Given information:
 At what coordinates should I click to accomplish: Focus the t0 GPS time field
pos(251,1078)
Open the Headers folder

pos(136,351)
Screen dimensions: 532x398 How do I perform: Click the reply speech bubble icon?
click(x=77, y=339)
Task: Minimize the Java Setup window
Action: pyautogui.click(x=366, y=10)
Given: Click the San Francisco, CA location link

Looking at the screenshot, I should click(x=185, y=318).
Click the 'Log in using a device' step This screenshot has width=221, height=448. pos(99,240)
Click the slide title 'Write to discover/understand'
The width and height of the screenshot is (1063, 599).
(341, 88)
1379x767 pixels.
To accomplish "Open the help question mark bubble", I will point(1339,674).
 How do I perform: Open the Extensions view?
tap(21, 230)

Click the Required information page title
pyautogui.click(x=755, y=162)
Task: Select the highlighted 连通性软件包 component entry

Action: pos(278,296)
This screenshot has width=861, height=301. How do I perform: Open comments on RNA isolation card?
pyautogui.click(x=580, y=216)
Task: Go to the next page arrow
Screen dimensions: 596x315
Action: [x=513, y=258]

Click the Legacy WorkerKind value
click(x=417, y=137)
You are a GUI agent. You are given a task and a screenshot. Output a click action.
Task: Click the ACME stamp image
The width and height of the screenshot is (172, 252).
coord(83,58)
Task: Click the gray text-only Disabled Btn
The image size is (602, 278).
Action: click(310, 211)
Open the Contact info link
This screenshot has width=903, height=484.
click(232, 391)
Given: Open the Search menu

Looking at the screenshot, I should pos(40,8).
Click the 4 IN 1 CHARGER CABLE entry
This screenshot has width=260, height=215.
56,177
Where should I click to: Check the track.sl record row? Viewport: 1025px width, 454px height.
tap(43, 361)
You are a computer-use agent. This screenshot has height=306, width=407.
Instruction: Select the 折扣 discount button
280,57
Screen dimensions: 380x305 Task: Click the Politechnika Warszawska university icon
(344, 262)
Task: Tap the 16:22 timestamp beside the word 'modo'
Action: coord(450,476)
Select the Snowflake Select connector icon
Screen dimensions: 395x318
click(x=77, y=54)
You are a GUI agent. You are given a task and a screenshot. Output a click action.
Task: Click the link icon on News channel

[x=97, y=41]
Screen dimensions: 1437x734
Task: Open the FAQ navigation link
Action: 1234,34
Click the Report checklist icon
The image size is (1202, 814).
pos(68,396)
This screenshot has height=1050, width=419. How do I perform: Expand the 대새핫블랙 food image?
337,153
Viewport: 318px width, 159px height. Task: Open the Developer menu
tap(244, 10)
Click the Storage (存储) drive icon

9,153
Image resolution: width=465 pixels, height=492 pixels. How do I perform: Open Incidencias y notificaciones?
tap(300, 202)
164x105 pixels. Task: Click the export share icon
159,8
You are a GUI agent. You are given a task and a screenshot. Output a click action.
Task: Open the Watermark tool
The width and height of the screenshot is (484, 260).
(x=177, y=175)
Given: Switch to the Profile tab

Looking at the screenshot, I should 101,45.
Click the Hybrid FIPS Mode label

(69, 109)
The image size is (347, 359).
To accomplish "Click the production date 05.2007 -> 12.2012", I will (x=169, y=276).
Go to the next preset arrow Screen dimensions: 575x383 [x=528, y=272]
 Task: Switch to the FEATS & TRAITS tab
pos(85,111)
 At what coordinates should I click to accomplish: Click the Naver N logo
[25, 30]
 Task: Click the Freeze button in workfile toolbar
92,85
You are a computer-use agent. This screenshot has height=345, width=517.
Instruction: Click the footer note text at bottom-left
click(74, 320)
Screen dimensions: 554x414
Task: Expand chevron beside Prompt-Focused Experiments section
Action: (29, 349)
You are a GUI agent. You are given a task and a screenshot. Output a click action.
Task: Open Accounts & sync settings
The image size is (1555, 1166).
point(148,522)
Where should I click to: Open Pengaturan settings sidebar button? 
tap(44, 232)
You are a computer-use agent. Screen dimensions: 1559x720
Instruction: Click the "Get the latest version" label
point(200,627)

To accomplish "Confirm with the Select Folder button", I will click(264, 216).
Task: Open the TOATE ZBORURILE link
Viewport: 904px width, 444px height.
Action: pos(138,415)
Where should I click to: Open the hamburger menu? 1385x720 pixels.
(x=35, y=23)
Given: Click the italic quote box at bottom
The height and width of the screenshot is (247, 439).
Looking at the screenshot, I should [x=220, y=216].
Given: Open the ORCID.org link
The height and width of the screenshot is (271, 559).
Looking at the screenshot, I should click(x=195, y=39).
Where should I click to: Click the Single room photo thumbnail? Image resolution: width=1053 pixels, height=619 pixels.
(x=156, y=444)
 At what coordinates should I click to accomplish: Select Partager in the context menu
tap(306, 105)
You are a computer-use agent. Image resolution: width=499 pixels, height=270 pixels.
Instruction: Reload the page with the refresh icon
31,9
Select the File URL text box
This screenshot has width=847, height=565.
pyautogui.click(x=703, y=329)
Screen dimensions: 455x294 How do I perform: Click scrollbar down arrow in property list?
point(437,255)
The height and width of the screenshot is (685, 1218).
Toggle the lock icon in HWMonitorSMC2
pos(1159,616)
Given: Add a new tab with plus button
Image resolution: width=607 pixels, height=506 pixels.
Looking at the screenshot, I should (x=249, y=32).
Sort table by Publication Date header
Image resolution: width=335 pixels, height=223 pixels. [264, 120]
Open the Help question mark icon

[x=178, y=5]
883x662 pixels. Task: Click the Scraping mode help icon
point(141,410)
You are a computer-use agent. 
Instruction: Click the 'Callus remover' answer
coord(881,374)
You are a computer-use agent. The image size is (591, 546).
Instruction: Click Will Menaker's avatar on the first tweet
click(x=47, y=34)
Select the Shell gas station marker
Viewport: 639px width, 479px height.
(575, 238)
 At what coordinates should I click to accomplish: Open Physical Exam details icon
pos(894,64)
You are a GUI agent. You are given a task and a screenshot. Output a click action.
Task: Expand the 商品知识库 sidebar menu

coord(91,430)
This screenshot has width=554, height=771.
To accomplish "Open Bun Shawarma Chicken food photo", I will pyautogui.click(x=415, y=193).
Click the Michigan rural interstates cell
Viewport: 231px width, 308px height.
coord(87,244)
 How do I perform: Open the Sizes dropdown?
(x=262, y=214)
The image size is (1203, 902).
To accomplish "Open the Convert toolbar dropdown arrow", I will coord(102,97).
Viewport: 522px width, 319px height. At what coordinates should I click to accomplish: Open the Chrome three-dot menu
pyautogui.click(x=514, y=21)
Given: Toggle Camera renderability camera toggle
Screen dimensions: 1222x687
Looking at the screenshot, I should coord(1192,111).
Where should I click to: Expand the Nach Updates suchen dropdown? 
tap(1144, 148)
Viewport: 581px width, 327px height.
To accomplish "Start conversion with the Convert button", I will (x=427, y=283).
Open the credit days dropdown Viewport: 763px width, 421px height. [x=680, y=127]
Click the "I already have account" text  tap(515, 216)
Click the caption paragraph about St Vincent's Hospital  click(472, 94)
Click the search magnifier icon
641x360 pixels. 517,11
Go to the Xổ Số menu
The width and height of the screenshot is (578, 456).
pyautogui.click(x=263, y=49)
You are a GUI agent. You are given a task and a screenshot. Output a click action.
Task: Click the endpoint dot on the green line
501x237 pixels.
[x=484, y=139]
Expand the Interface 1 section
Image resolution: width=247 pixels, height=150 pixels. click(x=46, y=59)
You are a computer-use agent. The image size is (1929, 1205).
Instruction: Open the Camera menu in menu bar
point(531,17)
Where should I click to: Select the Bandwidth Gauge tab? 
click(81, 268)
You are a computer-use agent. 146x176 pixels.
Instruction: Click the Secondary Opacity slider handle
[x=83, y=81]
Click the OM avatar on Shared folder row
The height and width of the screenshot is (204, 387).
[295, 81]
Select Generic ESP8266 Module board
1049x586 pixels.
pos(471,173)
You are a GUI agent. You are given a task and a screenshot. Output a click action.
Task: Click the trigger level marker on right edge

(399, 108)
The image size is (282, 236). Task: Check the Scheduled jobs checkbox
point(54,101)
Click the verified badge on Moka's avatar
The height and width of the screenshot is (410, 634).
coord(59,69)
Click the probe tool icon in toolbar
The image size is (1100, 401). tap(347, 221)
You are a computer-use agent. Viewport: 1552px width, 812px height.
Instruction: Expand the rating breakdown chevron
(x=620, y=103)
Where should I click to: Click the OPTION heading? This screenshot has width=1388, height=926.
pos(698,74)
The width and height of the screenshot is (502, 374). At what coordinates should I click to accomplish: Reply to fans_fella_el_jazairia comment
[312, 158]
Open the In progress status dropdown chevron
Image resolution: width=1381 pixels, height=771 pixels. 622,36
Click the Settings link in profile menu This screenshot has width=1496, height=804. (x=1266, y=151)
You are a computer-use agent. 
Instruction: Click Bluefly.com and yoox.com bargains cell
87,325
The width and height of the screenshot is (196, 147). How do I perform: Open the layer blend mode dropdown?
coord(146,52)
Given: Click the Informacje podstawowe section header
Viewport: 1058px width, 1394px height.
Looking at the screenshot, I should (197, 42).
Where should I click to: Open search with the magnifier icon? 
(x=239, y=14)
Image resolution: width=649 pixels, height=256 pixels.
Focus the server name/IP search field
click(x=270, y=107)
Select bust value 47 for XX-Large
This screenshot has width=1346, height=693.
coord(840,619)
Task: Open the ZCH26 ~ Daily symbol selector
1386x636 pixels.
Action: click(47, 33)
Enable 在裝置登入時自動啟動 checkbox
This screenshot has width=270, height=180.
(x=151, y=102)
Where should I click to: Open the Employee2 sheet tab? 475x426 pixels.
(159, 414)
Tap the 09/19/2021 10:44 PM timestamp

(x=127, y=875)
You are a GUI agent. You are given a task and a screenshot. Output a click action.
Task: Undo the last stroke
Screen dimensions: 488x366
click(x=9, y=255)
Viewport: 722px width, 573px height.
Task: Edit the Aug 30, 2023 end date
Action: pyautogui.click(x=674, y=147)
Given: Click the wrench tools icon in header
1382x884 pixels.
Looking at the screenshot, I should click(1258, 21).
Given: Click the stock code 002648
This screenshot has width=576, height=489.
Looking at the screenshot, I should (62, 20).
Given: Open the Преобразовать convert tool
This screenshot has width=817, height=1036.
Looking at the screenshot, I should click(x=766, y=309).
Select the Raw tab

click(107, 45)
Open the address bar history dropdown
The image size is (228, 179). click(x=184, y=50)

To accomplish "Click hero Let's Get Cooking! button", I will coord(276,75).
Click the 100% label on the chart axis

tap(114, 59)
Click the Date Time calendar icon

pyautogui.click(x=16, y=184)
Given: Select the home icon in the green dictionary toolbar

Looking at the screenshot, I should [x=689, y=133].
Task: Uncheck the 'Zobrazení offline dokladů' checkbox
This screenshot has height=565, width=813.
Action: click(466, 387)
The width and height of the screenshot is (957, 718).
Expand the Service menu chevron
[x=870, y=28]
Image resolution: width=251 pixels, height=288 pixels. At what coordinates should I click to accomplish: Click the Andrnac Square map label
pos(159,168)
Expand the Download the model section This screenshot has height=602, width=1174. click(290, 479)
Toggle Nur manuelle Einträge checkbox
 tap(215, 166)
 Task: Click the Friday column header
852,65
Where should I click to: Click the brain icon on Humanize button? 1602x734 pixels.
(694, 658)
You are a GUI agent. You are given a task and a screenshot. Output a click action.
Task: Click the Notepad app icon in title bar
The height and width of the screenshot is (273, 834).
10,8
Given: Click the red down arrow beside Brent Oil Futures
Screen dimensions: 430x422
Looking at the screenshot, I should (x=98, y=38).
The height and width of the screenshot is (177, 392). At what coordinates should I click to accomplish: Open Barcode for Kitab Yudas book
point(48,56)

Action item:
Reproduce the lines above, beginning at the line with "Enable 在裝置登入時自動啟動 checkbox" and stopping after the line with "Given: Open the Преобразовать convert tool", exactly as they are.

Exercise result:
Enable 在裝置登入時自動啟動 checkbox
This screenshot has width=270, height=180.
(x=151, y=102)
Where should I click to: Open the Employee2 sheet tab? 475x426 pixels.
(159, 414)
Tap the 09/19/2021 10:44 PM timestamp

(x=127, y=875)
You are a GUI agent. You are given a task and a screenshot. Output a click action.
Task: Undo the last stroke
Screen dimensions: 488x366
click(x=9, y=255)
Viewport: 722px width, 573px height.
Task: Edit the Aug 30, 2023 end date
Action: pyautogui.click(x=674, y=147)
Given: Click the wrench tools icon in header
1382x884 pixels.
Looking at the screenshot, I should click(1258, 21).
Given: Click the stock code 002648
This screenshot has width=576, height=489.
Looking at the screenshot, I should (62, 20).
Given: Open the Преобразовать convert tool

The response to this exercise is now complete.